* Written problem *
In the records below, how many lines contain the string "width", with case counting? Reply with the number alone.

* Material provided *
****************************************

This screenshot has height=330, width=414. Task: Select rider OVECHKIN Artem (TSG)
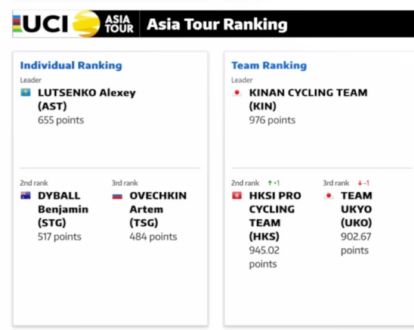click(x=158, y=209)
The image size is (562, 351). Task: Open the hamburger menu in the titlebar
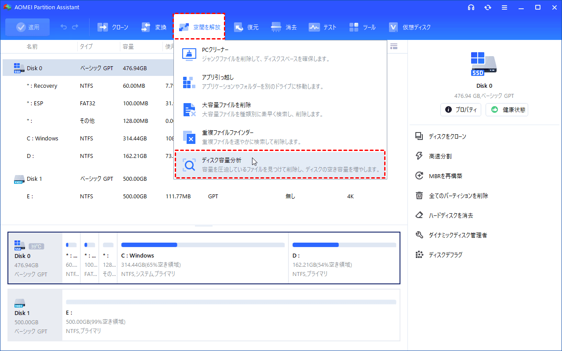[x=504, y=7]
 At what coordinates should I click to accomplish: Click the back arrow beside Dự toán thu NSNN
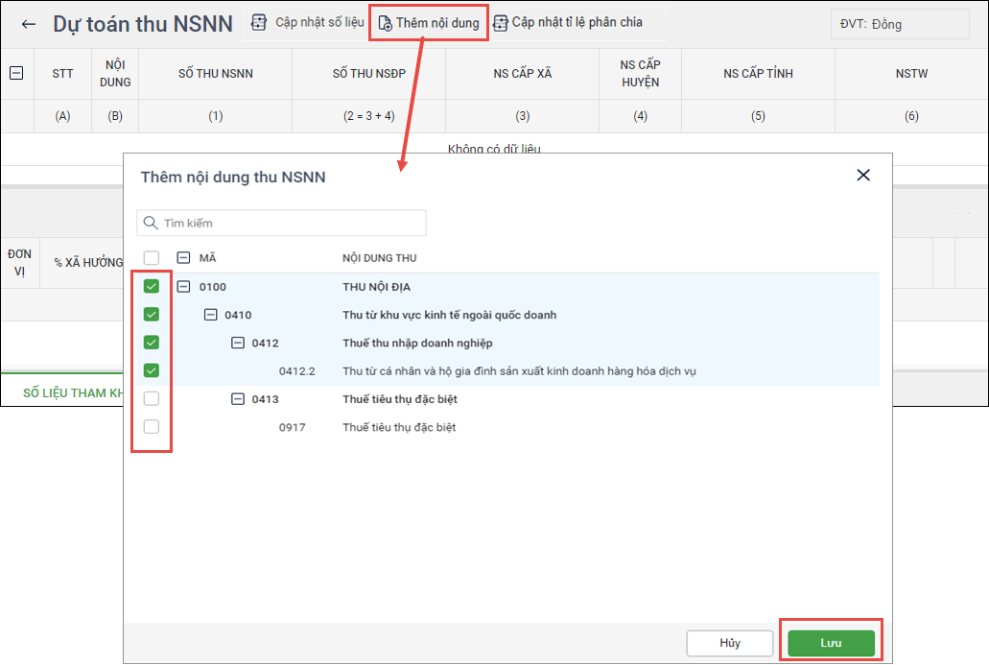[29, 24]
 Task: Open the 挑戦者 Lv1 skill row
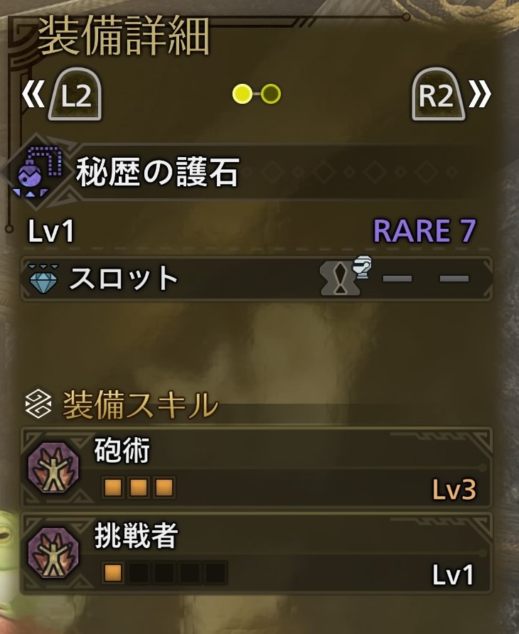257,553
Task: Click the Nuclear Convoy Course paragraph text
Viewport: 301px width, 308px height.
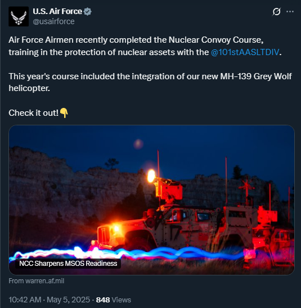Action: coord(145,46)
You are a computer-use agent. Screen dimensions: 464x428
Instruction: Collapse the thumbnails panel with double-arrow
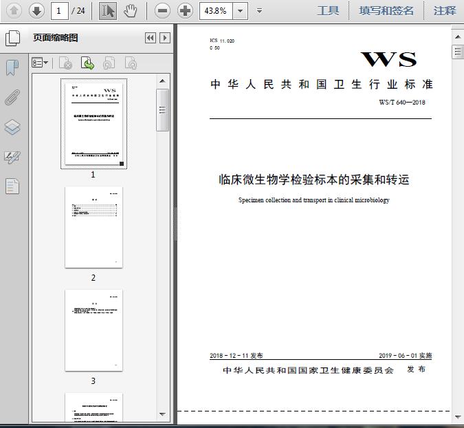[151, 38]
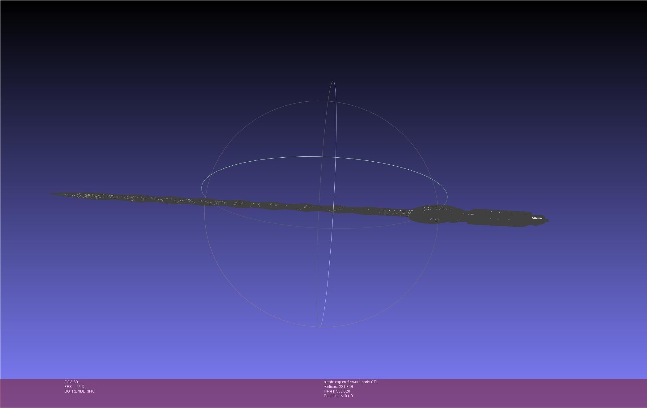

****************************************

* Answer for this exercise *
2